Somewhere in the records below is a line containing "Select the thumbs down feedback icon". Copy that line and everything after it through the end, unchanged.

◇ ◇ ◇ ◇ ◇

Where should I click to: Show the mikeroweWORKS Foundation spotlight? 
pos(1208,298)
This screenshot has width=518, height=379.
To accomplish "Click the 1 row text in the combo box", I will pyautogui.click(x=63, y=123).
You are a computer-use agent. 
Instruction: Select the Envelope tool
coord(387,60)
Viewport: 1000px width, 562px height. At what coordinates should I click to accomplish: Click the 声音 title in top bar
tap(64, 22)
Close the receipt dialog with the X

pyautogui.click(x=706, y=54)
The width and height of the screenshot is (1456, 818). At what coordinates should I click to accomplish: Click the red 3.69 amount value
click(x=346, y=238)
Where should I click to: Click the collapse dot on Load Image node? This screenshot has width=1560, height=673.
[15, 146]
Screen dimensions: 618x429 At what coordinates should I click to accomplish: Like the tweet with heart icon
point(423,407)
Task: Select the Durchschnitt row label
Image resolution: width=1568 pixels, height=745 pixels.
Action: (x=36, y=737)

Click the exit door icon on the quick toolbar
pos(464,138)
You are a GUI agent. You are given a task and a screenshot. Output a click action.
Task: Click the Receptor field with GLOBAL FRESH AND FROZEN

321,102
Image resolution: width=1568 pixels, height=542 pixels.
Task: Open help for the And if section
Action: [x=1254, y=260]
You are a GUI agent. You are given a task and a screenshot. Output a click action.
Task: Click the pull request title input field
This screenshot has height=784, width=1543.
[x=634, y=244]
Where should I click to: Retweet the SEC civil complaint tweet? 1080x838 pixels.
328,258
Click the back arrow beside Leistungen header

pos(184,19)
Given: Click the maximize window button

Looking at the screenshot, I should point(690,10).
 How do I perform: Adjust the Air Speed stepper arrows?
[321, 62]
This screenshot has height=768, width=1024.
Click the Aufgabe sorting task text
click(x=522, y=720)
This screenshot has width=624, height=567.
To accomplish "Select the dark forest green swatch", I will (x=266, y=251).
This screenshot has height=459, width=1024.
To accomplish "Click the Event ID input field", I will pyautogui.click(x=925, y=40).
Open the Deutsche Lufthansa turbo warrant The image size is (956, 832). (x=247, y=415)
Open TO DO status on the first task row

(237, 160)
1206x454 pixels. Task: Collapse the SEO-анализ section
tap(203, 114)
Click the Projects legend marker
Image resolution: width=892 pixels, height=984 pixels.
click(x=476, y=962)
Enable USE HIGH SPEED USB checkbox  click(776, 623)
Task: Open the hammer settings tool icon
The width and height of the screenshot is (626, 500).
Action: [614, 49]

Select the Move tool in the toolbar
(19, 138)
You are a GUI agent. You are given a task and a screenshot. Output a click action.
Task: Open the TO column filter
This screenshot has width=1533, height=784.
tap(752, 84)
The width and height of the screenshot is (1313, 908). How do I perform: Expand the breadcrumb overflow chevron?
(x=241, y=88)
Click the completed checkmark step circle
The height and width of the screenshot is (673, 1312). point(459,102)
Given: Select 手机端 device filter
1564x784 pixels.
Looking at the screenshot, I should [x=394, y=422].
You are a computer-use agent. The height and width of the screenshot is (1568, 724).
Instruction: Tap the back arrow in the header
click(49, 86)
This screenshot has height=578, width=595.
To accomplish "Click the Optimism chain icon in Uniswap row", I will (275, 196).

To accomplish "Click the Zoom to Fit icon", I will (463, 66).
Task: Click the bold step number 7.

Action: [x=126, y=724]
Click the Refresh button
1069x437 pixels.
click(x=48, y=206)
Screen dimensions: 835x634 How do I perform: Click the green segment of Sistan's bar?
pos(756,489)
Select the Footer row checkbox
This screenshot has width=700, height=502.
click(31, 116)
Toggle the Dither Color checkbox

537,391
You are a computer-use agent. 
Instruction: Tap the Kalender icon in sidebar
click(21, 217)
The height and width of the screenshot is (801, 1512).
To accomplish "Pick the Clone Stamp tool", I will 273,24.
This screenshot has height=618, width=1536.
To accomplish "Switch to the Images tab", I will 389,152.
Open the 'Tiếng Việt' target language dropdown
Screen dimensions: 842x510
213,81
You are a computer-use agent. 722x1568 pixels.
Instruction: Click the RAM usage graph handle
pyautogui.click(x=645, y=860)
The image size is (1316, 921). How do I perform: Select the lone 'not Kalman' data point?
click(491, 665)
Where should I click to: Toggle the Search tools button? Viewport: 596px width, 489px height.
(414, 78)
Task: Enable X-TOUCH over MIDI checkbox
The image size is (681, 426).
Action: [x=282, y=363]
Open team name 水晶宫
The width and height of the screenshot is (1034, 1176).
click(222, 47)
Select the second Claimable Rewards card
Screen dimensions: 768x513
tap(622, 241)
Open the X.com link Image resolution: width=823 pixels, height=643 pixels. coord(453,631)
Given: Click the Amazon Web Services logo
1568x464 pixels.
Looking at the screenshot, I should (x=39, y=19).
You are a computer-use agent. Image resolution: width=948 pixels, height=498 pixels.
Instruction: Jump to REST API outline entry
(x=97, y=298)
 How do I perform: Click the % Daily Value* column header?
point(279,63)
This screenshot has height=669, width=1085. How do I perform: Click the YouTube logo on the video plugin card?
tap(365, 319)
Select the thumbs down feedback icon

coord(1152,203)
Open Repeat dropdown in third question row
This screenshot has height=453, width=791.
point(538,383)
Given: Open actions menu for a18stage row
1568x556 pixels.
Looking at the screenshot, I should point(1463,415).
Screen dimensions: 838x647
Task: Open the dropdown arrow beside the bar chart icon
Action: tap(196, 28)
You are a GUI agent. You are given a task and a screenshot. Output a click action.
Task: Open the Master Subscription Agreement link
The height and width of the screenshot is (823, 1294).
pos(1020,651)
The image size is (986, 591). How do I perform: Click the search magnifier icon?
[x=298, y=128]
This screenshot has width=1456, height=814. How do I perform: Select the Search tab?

◇ ◇ ◇ ◇ ◇

◆ **RESPONSE TO THE EXERCISE**:
Select the thumbs down feedback icon

coord(1152,203)
Open Repeat dropdown in third question row
This screenshot has height=453, width=791.
point(538,383)
Given: Open actions menu for a18stage row
1568x556 pixels.
Looking at the screenshot, I should point(1463,415).
Screen dimensions: 838x647
Task: Open the dropdown arrow beside the bar chart icon
Action: tap(196, 28)
You are a GUI agent. You are given a task and a screenshot. Output a click action.
Task: Open the Master Subscription Agreement link
The height and width of the screenshot is (823, 1294).
pos(1020,651)
The image size is (986, 591). How do I perform: Click the search magnifier icon?
[x=298, y=128]
This screenshot has width=1456, height=814. How do I perform: Select the Search tab?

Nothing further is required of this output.